Something like mix and jam where popular game features are implemented. Full project download in marketplace for deeper dive would be cool.

Great example… I really like that one.

I really like the totally informal style!

When you say “project based”, does that include marketplace assets?
If so, I wrote a lot of tutorials for my assets (link)

I get a lot from the “Did you know?” type tutorials. I got a lot out of these type of tutorials when 3D Buzz was up and running, talk to Zack, and I’m sure that there is a ton of Epic employees who troll the boards who thing “well that’s not how I would do it”.

When I do the Youtube for some info that I need to solve a problem I look for the five minute video and not the one hour tutorial.

I would also like to hear more from the people that do this stuff. Give everyone at Epic the ability to hit a button and add their own thoughts to the bit bucket. Of course there are details but I’ll let you work them out :wink:

Pretty much any talk/tutorial/demo done by Ryan Brucks always leaves me with my jaw on the floor :slight_smile:

@chrismmurray_EG

^This^ is a cross-post from another thread, as the thread was older and the forums are kinda post-apocalyptic deserted. :stuck_out_tongue:
Root-Motion is arguably one of the most specialized / esoteric topics on here (Multiplayer / AI / UE4-C++ seem easier). :wink:

All Gamedev.tv are great, like really, Epic Games should hire Sam Pattuzzi and Ben Tristem for Blueprints and C++ tutorial/courses.

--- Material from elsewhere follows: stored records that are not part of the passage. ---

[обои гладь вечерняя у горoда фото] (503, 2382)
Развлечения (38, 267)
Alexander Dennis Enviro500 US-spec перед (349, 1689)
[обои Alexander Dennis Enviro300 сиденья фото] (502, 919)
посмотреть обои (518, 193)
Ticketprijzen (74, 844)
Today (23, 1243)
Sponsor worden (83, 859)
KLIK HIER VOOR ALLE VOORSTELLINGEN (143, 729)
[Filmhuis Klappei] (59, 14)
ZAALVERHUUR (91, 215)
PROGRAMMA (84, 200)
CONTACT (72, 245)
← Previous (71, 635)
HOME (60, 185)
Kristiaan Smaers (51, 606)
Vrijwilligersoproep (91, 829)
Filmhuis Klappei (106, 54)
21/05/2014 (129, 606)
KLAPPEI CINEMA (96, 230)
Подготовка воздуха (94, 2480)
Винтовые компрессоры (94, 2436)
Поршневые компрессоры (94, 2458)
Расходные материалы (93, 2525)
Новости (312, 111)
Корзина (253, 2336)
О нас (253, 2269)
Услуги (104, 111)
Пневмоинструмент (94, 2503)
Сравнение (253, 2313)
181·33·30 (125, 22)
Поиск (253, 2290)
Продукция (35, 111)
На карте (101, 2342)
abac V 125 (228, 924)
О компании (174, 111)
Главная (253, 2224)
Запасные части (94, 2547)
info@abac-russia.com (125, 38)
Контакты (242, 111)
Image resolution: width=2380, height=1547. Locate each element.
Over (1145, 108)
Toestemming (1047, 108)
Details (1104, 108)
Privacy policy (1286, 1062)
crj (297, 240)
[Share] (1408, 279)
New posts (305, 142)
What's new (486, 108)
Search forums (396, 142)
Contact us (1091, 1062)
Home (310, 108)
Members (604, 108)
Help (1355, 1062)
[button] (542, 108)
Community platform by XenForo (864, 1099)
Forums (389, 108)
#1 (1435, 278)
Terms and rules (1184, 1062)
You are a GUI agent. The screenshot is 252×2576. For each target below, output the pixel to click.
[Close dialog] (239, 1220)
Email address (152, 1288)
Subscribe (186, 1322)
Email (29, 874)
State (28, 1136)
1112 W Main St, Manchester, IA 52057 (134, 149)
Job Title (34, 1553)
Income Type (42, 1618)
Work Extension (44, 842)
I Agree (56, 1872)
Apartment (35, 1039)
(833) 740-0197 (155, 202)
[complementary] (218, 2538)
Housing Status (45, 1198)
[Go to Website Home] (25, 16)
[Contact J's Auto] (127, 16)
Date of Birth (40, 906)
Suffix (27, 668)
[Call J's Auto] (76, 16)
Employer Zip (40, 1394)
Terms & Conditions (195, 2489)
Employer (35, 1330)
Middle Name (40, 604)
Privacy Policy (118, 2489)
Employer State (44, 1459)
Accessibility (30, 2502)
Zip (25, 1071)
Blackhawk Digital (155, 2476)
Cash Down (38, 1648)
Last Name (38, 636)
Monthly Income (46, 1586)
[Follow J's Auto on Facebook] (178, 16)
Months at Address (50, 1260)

A big problem I always face with Unreal courses is they look like made by programmers or engineers (at least the technical ones), not by teachers, is like they lack the empathy to think that someone learning gets lost easily, specially when you throw tons of technical new terms, while these 2 guys know how to teach.

I like to know why the stuff is being made and how you know what to do, something I see a lot from Epic Games courses are people saying stuff like “then we use GetWorld(), and then we use the arrow because is a pointer and write ->GetFirstPlayerController();” is like, ok, why? how do you know you have to use getworld, how do you know it was a pointer?. Is like if I try to teach photoshop and say “we set the contrast to 10 value” without explaining why or what I am looking at to reach to that 10 value or know that the image needs more contrast. That isn’t teach, is just talk loud what you are doing.